Grief / Bereavement Counseling
Life is a series of beginnings and endings. The world is filled with change, both positive and negative. Changes are often accompanied by loss and may involve grief. But no loss hits as hard as the death of a loved one or friend. People cope with the loss of a loved one in many ways. There is no right way of coping with death. The way a person grieves depends on the personality of that person and the relationship with the person who has died. How a person copes with grief is affected by their experience and relationship with the person they lost, the way the disease progressed, the person’s cultural and spiritual background, their emotional coping skills, their mental history, their support system, and their history with previous loss.
The terms “grief,” “bereavement,” and “mourning” are often used in place of each other, but they have different meanings. Grief is a natural response to a loss. It is the emotional suffering we feel when we lose someone, as in the case of a loss of a relationship or losing someone to a death. Bereavement is when we suffer a loss or grieve for someone. To mourn is more of the showing of the grief for someone you have lost, such as attending the memorial service and performing certain rituals.
How long you have known the person, how meaningfully and closely your lives have been intertwined, how unexpectedly he or she has died will all affect the depth of your grief and your feelings of loss. Also the age of the person who passed away and the length of the time he or she suffered with a disease may effect your grief. Most of the support that people receive after a loss comes from friends and family. For those who experience difficulty in coping with their loss, grief counseling or grief therapy may be necessary. Grief counseling helps mourners work through the tasks of grieving. Grief counseling can be provided by professionally trained people, or you can receive support in self-help groups where others who are also experiencing grief help one another. This is done with the help of a “Grief Facilitator” who is experienced in this type of counseling.
Vaishnavas CARE Volunteers with professional training and experience in the field of Grief counseling have come forward to assist those in need.

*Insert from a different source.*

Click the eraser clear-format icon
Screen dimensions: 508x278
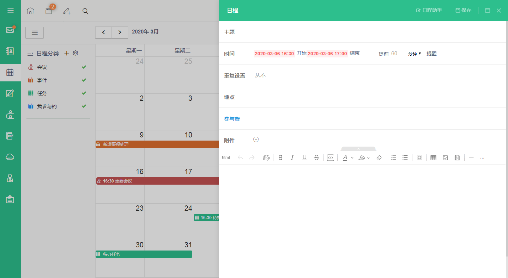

Please take the opportunity to write us and we will do our best to connect you to one of our volunteers who can assist you in your time of grief. We can assist in one of the following ways:
*Arrange for you to have email correspondence to answer your concerns and questions.
*Arrange for you to have phone call conversations and/or Skype meetings to discuss your concerns and needs
*If there is a Vaishnavas CARE Team in your area we will be happy to connect you to one of our volunteers to meet with you if you wish.
There is no need for you to feel alone during your time of loss and grief.
Please go to: “Contact Us” and let us know how we can assist you.
We are here to help!
Counseling Concerning Your Loss and Grief
“Whenever a devotee passes away, this world becomes a little more unfortunate.”
— Indradyumna Swami
WE ARE HERE TO ASSIST YOU IN WHATEVER WAY WE CAN
WITH YOUR EMOTIONAL AND SPIRITUAL NEEDS CONCERNING YOUR LOSS AND GRIEF.
There is no right way to grieve and mourn. Be very careful not to impose your ideas, beliefs and expectations on someone else, no matter how much you think it might help. The following are some suggestions of ways you can support a grieving friend or family member.
Acknowledge all feelings. Their grief reactions are natural and necessary. Do not pass judgment on how well they are or are not coping.
Understand and accept cultural and religious perspectives about illness and death that may be different from your own. For example, if a family has decided to not allow their children to attend the funeral because of their beliefs that children should not be exposed to death, support their decision even if this may not be what you would do.
Acknowledge that life won’t “feel the same” and the person may not be able to “get back to normal.” Help the person to renew interest in past activities and hobbies, when they are ready, or to discover new areas of interest. Offer suggestions such as, “Let’s go to the museum on Saturday to see the new exhibit,” but be accepting if your offer is declined.
Be willing to stay engaged for a long time. Your friend or family member will need your support and presence in the weeks and months to come after most others will have withdrawn.
Be specific in your willingness to help. Offer assistance with chores such as childcare or meals. For example, suggest, “I’ll bring dinner on Thursday; how many people will be there?”
Check on your friend or relative as time passes and months go by. Periodic check-ins can be helpful throughout the first two years after the death. Stay in touch by writing a note, calling, stopping by to visit, or perhaps bringing flowers.
Be sensitive to holidays and special days. For someone grieving a death, certain days may be more difficult and can magnify the sense of loss. Anniversaries and birthdays can be especially hard. Some people find it helpful to be with family and friends, others may wish to avoid traditions and try something different. Extend an invitation to someone who might otherwise spend time alone during a holiday or special day and recognize that they may or may not accept your offer.
Identify friends who might be willing to help with specific tasks on a regular basis. Performing tasks such as picking up the kids from school or refilling prescriptions can be a big help.
Death and grief spare no one and are normal life events.
All cultures have developed expectations and norms about coping with death. It is important to understand someone else’s loss from the perspective of the cultural and family traditions unique to that individual.